**THE PROBLEM**
Your answer should repeat every record verbatim.

**THE DATA**
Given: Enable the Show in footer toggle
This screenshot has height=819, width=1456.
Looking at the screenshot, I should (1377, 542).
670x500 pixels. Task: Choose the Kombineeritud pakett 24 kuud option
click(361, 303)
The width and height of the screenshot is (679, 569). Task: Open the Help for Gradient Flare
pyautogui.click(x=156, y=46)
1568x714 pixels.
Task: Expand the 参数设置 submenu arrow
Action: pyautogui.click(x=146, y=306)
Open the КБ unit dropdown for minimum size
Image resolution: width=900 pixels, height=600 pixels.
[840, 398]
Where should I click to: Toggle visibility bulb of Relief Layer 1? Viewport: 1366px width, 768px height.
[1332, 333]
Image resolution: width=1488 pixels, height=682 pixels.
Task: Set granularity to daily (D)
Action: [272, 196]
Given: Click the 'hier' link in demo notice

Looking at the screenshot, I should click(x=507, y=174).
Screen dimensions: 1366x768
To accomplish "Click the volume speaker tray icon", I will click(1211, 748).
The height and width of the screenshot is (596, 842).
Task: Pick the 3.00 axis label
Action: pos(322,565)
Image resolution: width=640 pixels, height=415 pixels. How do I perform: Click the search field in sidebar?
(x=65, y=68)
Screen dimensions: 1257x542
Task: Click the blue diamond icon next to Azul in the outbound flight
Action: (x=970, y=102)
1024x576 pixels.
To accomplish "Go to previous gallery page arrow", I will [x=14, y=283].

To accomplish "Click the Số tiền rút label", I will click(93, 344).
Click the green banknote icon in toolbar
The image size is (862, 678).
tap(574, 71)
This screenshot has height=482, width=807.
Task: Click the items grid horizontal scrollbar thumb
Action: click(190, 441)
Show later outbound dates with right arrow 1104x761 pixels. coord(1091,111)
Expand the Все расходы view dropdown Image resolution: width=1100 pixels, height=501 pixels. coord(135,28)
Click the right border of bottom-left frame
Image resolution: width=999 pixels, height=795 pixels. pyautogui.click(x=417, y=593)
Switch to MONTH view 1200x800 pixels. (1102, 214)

**ANSWER SPACE**
Given: Enable the Show in footer toggle
This screenshot has height=819, width=1456.
Looking at the screenshot, I should (1377, 542).
670x500 pixels. Task: Choose the Kombineeritud pakett 24 kuud option
click(361, 303)
The width and height of the screenshot is (679, 569). Task: Open the Help for Gradient Flare
pyautogui.click(x=156, y=46)
1568x714 pixels.
Task: Expand the 参数设置 submenu arrow
Action: pyautogui.click(x=146, y=306)
Open the КБ unit dropdown for minimum size
Image resolution: width=900 pixels, height=600 pixels.
[840, 398]
Where should I click to: Toggle visibility bulb of Relief Layer 1? Viewport: 1366px width, 768px height.
[1332, 333]
Image resolution: width=1488 pixels, height=682 pixels.
Task: Set granularity to daily (D)
Action: [272, 196]
Given: Click the 'hier' link in demo notice

Looking at the screenshot, I should click(x=507, y=174).
Screen dimensions: 1366x768
To accomplish "Click the volume speaker tray icon", I will click(1211, 748).
The height and width of the screenshot is (596, 842).
Task: Pick the 3.00 axis label
Action: pos(322,565)
Image resolution: width=640 pixels, height=415 pixels. How do I perform: Click the search field in sidebar?
(x=65, y=68)
Screen dimensions: 1257x542
Task: Click the blue diamond icon next to Azul in the outbound flight
Action: (x=970, y=102)
1024x576 pixels.
To accomplish "Go to previous gallery page arrow", I will [x=14, y=283].

To accomplish "Click the Số tiền rút label", I will click(93, 344).
Click the green banknote icon in toolbar
The image size is (862, 678).
tap(574, 71)
This screenshot has height=482, width=807.
Task: Click the items grid horizontal scrollbar thumb
Action: click(190, 441)
Show later outbound dates with right arrow 1104x761 pixels. coord(1091,111)
Expand the Все расходы view dropdown Image resolution: width=1100 pixels, height=501 pixels. coord(135,28)
Click the right border of bottom-left frame
Image resolution: width=999 pixels, height=795 pixels. pyautogui.click(x=417, y=593)
Switch to MONTH view 1200x800 pixels. (1102, 214)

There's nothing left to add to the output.